The value of the synthetic extent for the ith object is calculated using Equation (8); $M_{g_i}^1, M_{g_i}^2, \dots M_{g_i}^m$ are defined as values of the extent analysis of the ith object of m objectives.

$$S_i={\displaystyle \sum }_{j=1}^m{M}_{g_i}^j·{\left[{\displaystyle \sum }_{i=1}^n{\displaystyle \sum }_{j=1}^m{M}_{g_i}^j\right]}^{-1}$$

(8)

The possibility degree of $M_1\ge M_2$ represents the membership value for the intersection of the fuzzy functions $M_1$ and $M_2$. This definition is shown in Figure 3 and described mathematically in the next expression:

$$V\left(M_1\ge M_2\right)=su{p}_{x\ge y}\left[min\left({\mu }_{M_1}\left(x\right), {\mu }_{M_2}\left(y\right)\right)\right]$$

(9)

Since M₁ and M₂ are convex fuzzy numbers:

$$V\left(M_1\ge M_2\right)=1\hspace{1em}if\hspace{1em}{m}_1\ge m_2$$

(10)

$$\begin{gathered} V\left(M_2\ge M_1\right)=hgt\left(M_1{\displaystyle \cap }{M}_2\right) \\ V\left(M_2\ge M_1\right)=\frac{l_1-u_2}{\left(m_2-u_2\right)-\left(m_1-l_1\right)} \end{gathered}$$

(11)

The possibility degree for a convex fuzzy number to be greater than k convex fuzzy numbers can be assumed as:

$$d^{\prime }\left(A_i\right)=minV\left(S_i\ge S_k\right)$$

(12)

where k = 1, 2, …, n; $k\ne i$. The $d^{\prime }\left(A_i\right)$ values for all the objectives are appended in a vector $W^{\prime }$. The final weight vector W is obtained by normalizing the values of $W^{\prime }$:

$$W={\left(d\left(A_1\right), d\left(A_2\right),\dots , d\left(A_n\right)\right)}^T$$

(13)

2.7. Weights Calculation

Defining importance criteria is not an easy task, and it must be done based on the judgment of experts on the subject.
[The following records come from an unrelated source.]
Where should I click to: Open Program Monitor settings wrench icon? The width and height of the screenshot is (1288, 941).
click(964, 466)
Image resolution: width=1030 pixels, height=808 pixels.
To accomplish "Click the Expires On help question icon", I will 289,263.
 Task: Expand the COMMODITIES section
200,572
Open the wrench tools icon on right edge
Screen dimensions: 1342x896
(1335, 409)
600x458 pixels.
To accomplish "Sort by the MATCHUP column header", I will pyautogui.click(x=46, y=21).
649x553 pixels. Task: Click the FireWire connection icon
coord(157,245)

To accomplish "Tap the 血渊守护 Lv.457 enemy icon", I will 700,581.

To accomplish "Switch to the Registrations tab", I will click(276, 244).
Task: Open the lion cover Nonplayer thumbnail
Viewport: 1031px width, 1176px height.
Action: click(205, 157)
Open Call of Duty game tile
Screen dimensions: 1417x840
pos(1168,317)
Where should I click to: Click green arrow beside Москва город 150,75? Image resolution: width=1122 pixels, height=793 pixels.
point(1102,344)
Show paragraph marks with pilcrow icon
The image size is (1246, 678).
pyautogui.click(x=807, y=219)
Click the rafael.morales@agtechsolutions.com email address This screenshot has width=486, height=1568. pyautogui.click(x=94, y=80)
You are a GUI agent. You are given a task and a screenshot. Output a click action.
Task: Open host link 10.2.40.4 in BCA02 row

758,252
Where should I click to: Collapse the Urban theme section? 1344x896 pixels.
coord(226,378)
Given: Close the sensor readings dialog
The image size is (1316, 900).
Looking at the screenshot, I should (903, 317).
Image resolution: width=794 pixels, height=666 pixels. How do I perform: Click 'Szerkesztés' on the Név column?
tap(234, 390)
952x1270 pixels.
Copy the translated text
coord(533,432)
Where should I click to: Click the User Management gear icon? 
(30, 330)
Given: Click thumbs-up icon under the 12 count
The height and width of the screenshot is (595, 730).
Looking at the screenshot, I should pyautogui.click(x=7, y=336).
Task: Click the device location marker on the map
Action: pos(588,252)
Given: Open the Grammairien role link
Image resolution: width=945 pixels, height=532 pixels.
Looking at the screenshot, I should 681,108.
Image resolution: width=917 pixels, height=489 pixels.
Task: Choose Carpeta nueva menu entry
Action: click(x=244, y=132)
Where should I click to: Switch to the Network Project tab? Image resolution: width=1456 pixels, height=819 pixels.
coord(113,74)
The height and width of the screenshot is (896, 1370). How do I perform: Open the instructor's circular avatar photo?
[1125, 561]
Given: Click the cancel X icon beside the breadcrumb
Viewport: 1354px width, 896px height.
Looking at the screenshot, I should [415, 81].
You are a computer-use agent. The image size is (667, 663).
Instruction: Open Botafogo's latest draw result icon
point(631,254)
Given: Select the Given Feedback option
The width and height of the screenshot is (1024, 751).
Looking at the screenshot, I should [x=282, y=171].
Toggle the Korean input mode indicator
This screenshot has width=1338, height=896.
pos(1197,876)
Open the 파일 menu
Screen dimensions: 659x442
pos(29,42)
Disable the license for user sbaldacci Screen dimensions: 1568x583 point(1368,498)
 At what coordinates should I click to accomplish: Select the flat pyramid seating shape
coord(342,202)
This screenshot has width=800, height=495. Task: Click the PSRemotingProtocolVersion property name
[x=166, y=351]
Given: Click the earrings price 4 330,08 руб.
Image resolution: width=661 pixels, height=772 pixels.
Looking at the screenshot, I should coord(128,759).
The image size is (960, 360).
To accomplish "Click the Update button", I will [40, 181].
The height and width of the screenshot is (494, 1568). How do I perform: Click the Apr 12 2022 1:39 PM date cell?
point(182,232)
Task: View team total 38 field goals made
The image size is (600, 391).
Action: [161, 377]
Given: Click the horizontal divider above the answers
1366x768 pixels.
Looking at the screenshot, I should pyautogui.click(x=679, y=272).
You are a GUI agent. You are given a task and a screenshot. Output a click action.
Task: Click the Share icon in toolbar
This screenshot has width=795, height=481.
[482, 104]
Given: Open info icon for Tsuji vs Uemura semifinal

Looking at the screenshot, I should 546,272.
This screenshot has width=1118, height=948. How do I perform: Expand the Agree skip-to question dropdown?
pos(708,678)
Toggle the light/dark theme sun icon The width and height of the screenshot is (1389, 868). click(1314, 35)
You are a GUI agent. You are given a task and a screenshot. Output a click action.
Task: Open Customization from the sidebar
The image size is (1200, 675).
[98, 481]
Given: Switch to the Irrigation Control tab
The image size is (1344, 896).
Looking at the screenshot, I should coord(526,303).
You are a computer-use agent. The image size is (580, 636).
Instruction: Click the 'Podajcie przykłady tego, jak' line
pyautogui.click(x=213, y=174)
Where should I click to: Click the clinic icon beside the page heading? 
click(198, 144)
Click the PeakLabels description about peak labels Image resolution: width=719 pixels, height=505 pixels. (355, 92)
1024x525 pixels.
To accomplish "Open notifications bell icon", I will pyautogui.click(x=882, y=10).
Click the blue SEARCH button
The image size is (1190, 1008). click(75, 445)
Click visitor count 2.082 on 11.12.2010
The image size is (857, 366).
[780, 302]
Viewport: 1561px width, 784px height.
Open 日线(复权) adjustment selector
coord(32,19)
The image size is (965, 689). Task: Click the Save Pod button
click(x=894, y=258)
In this work, the opinions of 12 experts on beach locations were collected through questionaries. Considerations about relationships of importance among factors and parameters for the assessment of safety in coastal tourist zones were provided by 4 academics from ITES (Instituto Técnológico de Estudios Superiores), Los Cabos [37], dedicated to beach conservation from tourist and civil protection profiles, with expertise between 10 and 15 years; 4 academics from CICIMAR (Centro Interdisciplinario de Ciencias Marinas) [38] focused on marine biology and oceanography, with experience between 8 and 13 years; and 4 lifesavers that belong to the Mexican Fund for Tourism Promotion (Fondo Nacional de Fomento al Turismo) [39] and the Federal Marine Zone (Zona Federal Marítima) [40], with 5 years of experience. Although the 12 experts’ work is focused on beach zones, they have different profiles, and their judgments are established from different perspectives of the problem, which are contained in the overall statements of safety, avoiding bias or tendency to only one opinion or perspective; furthermore, several studies have been developed with smaller groups of experts [41]. The questionnaire was applied in four stages: in the first, the risk danger is determined by employing verbal pairwise comparisons for Saaty’s scale [33]. In the following three stages, the relative impact of each parameter against the others, considering one risk at the time, is also defined with verbal pairwise comparisons. The results for the questionnaires are presented as pairwise fuzzy numbers shown in

Table 4. Comparison levels between factors.

Factor	F1	F2	F3	Weight
F1: Drowning risk	(1, 1, 1)	(3/2, 2, 5/2)	(2, 5/2, 3)	0.7639
F2: Environmental risk	(2/5, 1/2, 2/3)	(1, 1, 1)	(1/2, 1, 3/2)	0.0825
F3: Red tide risk	(1/3, 2/5, 1/2)	(2/3, 1, 2)	(1, 1, 1)	0.1536
			Sum:	1

,

Table 5. Parameter comparison according to F1: drowning risk.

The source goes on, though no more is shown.